A funny variation on the above: An editor-boss once told me that one of the reasons he valued me was because “You’ll do dishes.” The feminist in me bristled — but I knew him well enough to know it was meant as a compliment: He could count on me to do what needed to be done and not feel I was above the mundane work. That allowed me to push back a bit for a discussion on what higher-level work I could/should be doing, and how he could support it.

What’s the best piece of writing/editing advice anyone ever gave you?
Two things:

  1. Every story prepares you for the next story.

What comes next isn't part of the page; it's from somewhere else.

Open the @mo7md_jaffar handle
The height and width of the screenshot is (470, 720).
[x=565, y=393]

So quit obsessing over the story someone else is doing, and give your best to the story in front of you. (Longer backstory here, but that’s a large part of how I did “AIDS in the Heartland,” the project that won a Pulitzer. I couldn’t have done that series 10, or even two, years before I did.)
  2. Hit the send button. This wisdom came to me back in the early ’80s, when I was busting deadline as I obsessed over some basic civic story, probably from a planning commission meeting. So many planning commission meetings! The AME (Thank you, Steve Ronald.) stopped by and told me to put a period at the end of my next sentence, peel out the process BS, and hit SEND. The story was going inside the B section no matter how it was written. It needed efficiency and clarity — not gothic prose.

The second answer above may seem to contradict the first. But it doesn’t. What I learned from this is to pay attention to the purpose of a story, and let that purpose guide the prose. An informational story needs to be just that: direct and utilitarian. It can open the door to follow-up enterprise pieces, but it shouldn’t ask the reader to wade through my writerly ego. And it shouldn’t ask the copy desk to wait through my angst.

This taught me not to fall in love with “creative” structures when the best thing for the reader is a quick list or Q&A or, yes, inverted pyramid. It also helped me get more efficient, and save time and creative juice for the stories that called for them.

That lesson has informed all my writing, editing and teaching — and reminded me of one of my mother’s many no-nonsense wisdoms: Don’t dress up a pig. Bacon is fine on its own. (If she were alive today, she would scoff at the trend of bacon bits in muffins and ice cream. She wouldn’t be wrong.)